Wells no quiso mudarse de su finca londinense
en medio de los bombardeos de la Segunda Guerra Mundial. Y en esos años
fantaseó la bomba atómica. No solo lo fantaseó, supo que era posible; y cómo
podía hacerse. Es un hecho que sus divagaciones, no muy distintas a los
pronósticos de los físicos europeos que trasladaron su inquietud a Albert
Einstein para que éste la pasara al gobierno estadounidense, llegaron a los
servicios secretos de Inglaterra desde sus manos.

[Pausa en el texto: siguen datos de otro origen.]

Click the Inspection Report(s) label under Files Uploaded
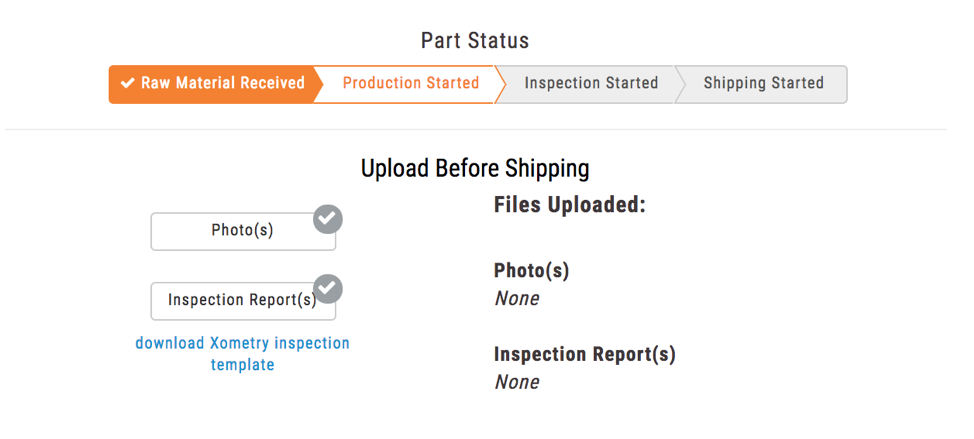 coord(585,354)
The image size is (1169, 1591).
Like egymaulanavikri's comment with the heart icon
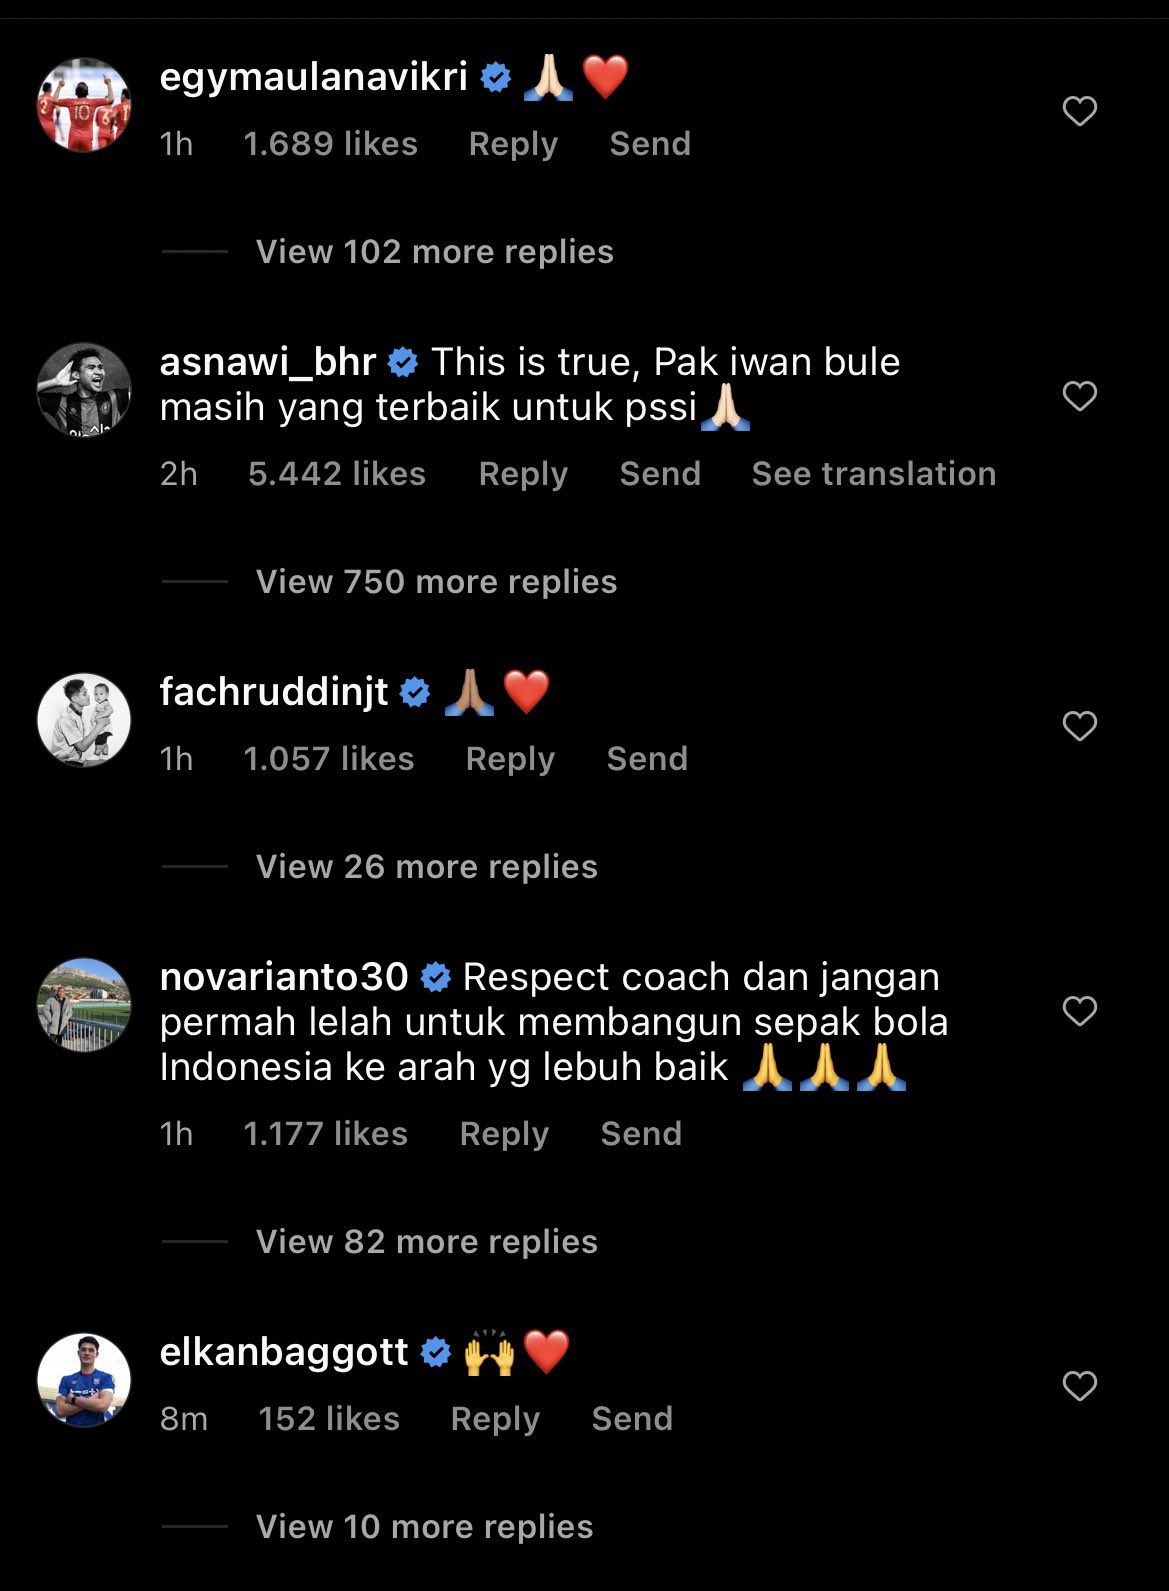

A los males que lo perseguían desde la
juventud, se agregó finalmente un cáncer de riñón. El 13 de agosto de 1946
pidió a su mucama un pijama limpio y le dijo: “Vaya, yo ya tengo todo”. Murió
un rato después.
Estaba absolutamente oscurecido sobre el
futuro. Y esta oscuridad lo rondaba desde que escribiera, antes de los 30 años,
La máquina del tiempo, su novela más poética, en tanto se entienda que la
poesía puede ser el extremo de la especulación intelectual. En ella describe un
mundo habitado por seres tan encantadores como ineptos para todo, incluida la
solidaridad con los de su propia especie, y una raza subterránea -pesadilla
ética engendrada por los herederos de los humanos- que es la que produce todo,
pero devora a la otra. Los fabianos no habían advertido que Stalin habitaba
entre los morloks y que el socialismo era posible pero no sostenible en la
mente secreta de Wells. Exageró todo lo posible una voluntad de cambio casi nietzscheana,
soñó con un superhombre fundado en la razón, pero en verdad sólo conservaba cierta
simpatía por la apariencia humana, como declara el Viajero del Tiempo cuando toma partido por los eloi, una raza decadente de niños despreocupados que viven al
pie de grandes columnas y derruidos museos. Ruinas sin duda de una civilización
grandiosa y quizá justa.
Los progresistas contertulios del Viajero
esperaban tal vez que él les narrase la sociedad igualitaria que esperaba al
hombre. El Viajero les cuenta entonces que aquella sociedad había existido.